— begin —

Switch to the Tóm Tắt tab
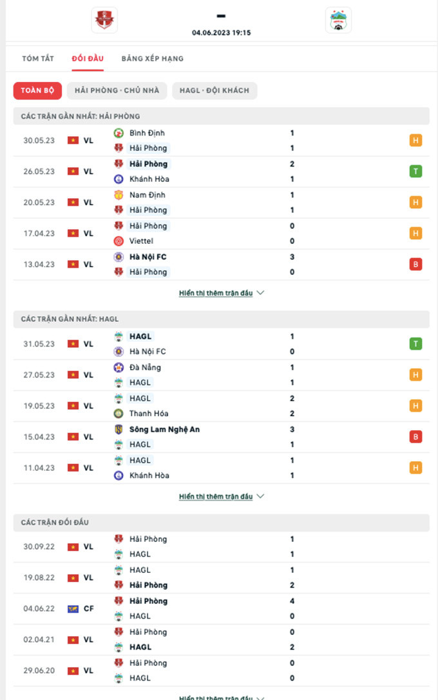pyautogui.click(x=38, y=59)
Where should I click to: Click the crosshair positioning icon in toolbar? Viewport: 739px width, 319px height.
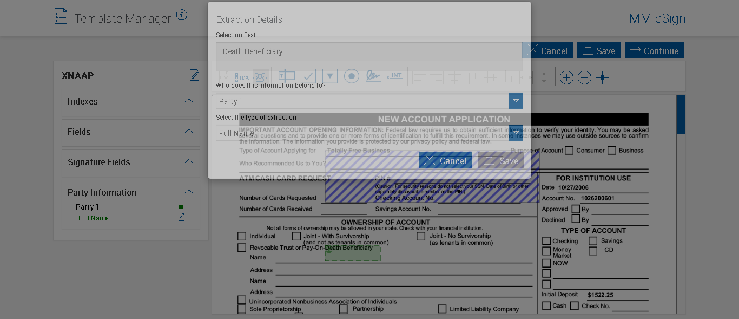click(602, 77)
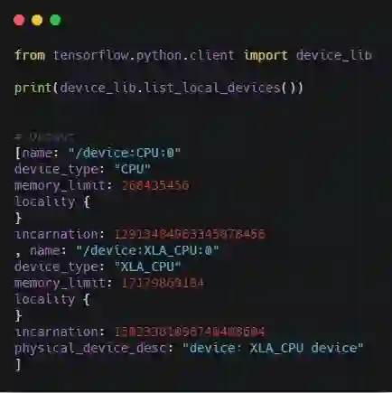Click the "/device:CPU:0" string
392x393 pixels.
125,153
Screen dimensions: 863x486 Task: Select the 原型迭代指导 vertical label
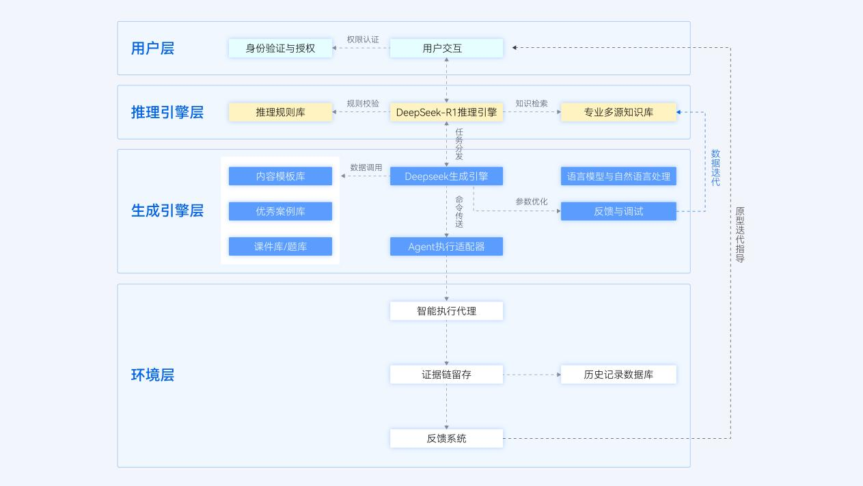pyautogui.click(x=740, y=234)
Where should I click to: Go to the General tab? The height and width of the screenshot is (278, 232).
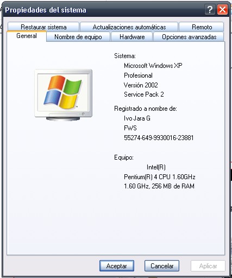coord(27,36)
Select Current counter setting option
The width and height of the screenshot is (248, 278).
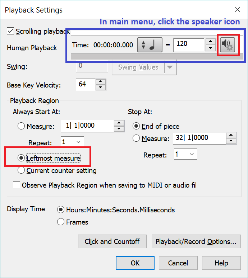[21, 171]
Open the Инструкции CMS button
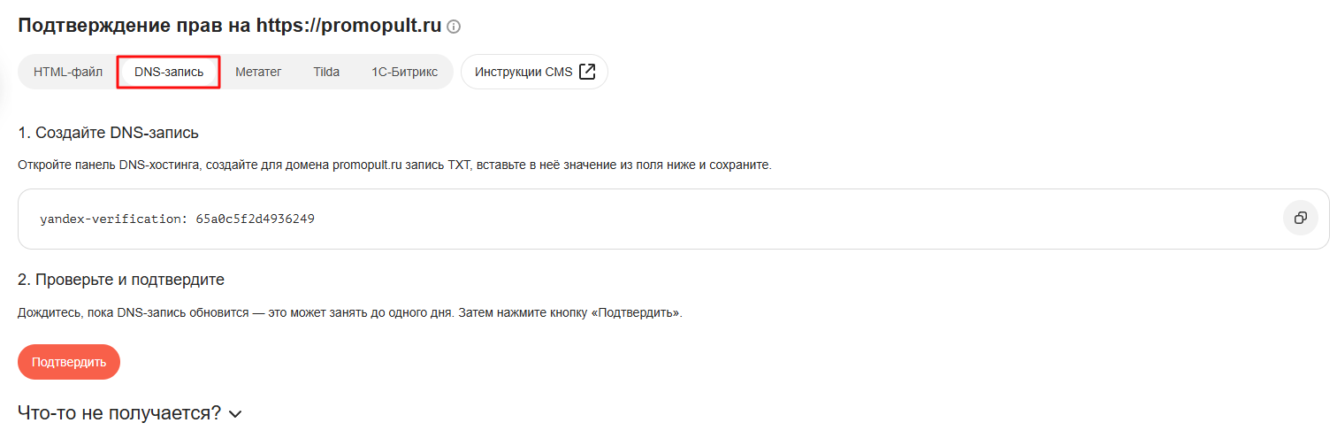The width and height of the screenshot is (1337, 446). [x=534, y=72]
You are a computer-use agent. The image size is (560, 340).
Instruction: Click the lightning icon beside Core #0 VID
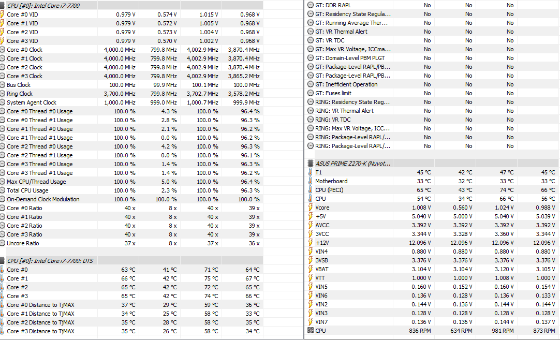click(2, 14)
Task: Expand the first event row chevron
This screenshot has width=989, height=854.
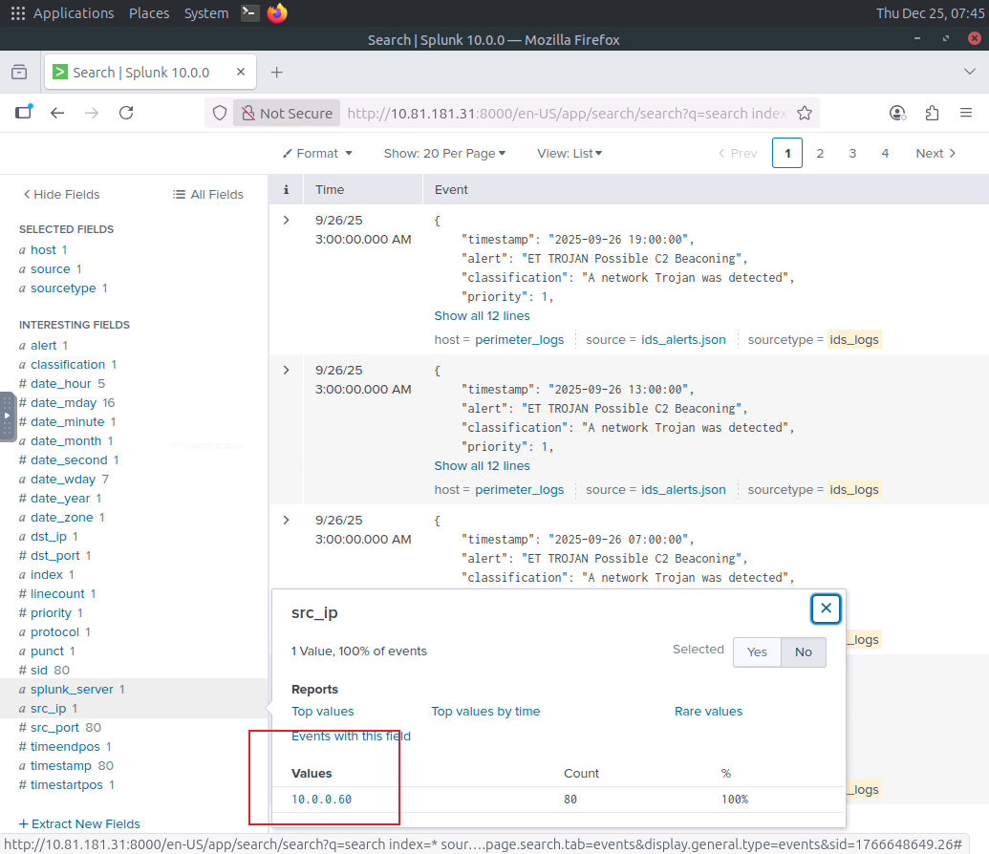Action: pos(286,221)

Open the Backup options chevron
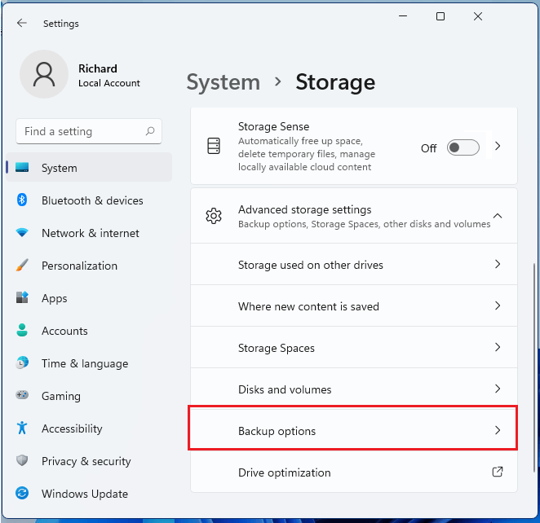pos(498,430)
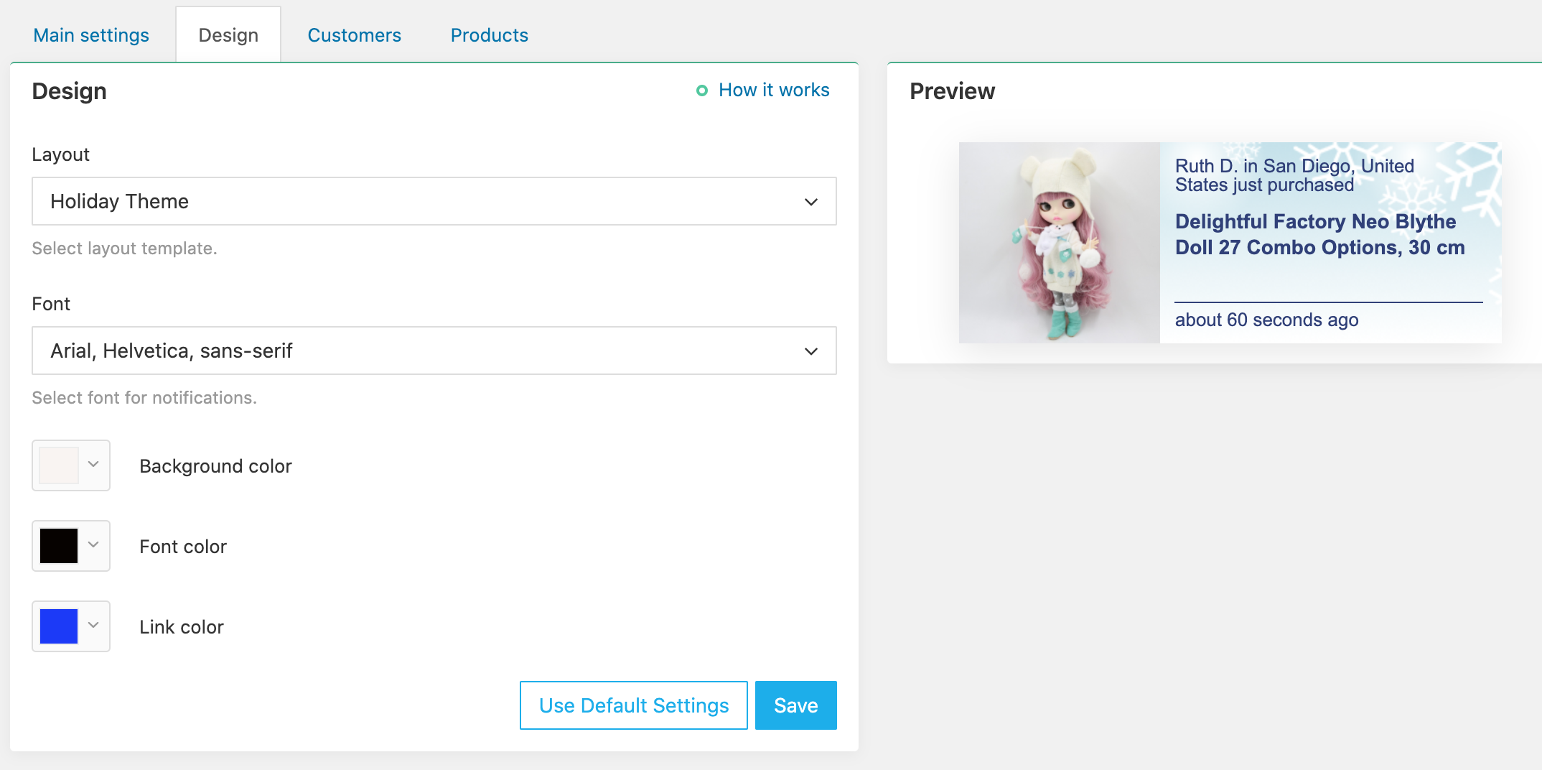Click the Font color picker chevron
The height and width of the screenshot is (770, 1542).
(93, 545)
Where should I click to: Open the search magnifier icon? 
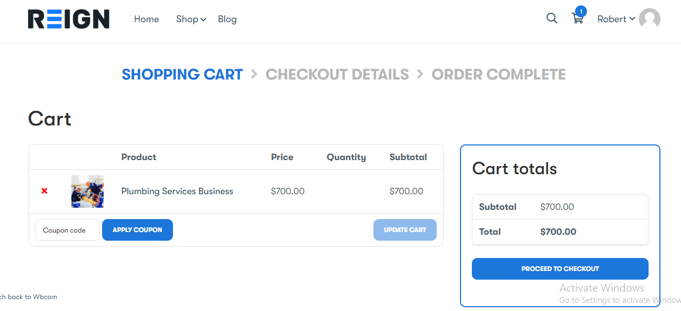551,18
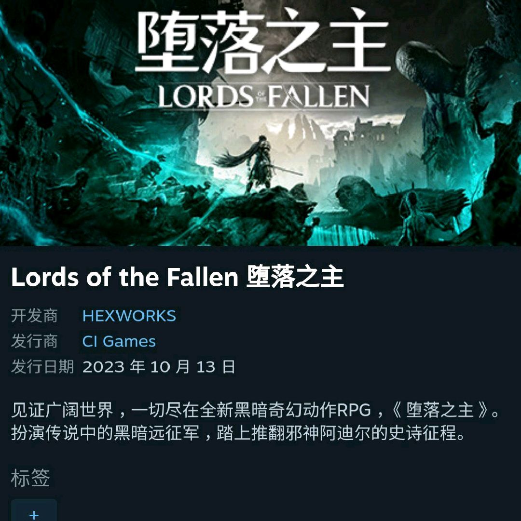
Task: Open the HEXWORKS developer link
Action: [x=129, y=316]
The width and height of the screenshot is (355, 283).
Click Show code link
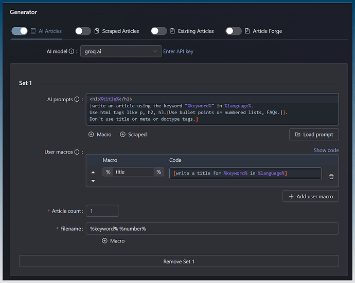coord(326,150)
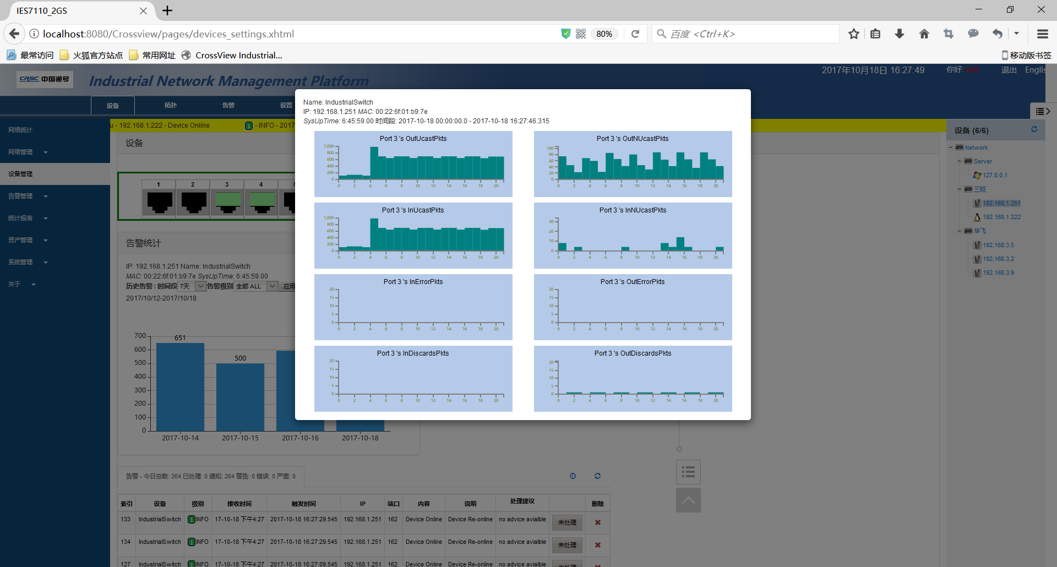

— end —

Rewrite all the entries with "tab" swapped for "page", keeping everything else the same and leaving out the pictures.

## Problem solution
Switch to the Tóm Tắt page
pyautogui.click(x=38, y=59)
Where should I click to: Click the crosshair positioning icon in toolbar? Viewport: 739px width, 319px height.
click(602, 77)
Click the "/device:CPU:0" string
392x393 pixels.
125,153
Screen dimensions: 863x486 Task: Select the 原型迭代指导 vertical label
pyautogui.click(x=740, y=234)
Where should I click to: Go to the General page? The height and width of the screenshot is (278, 232).
coord(27,36)
Select Current counter setting option
The width and height of the screenshot is (248, 278).
[21, 171]
Open the Инструкции CMS button
The width and height of the screenshot is (1337, 446). [x=534, y=72]
You are a computer-use agent. The image size is (560, 340).
Instruction: Click the lightning icon beside Core #0 VID
click(2, 14)
Task: Expand the first event row chevron
This screenshot has width=989, height=854.
Action: pos(286,221)

Open the Backup options chevron
pos(498,430)
Click the Font color picker chevron
The height and width of the screenshot is (770, 1542).
(93, 545)
Where should I click to: Open the search magnifier icon? 
551,18
Task: Open the HEXWORKS developer link
Action: [x=129, y=316]
The width and height of the screenshot is (355, 283).
Click Show code link
coord(326,150)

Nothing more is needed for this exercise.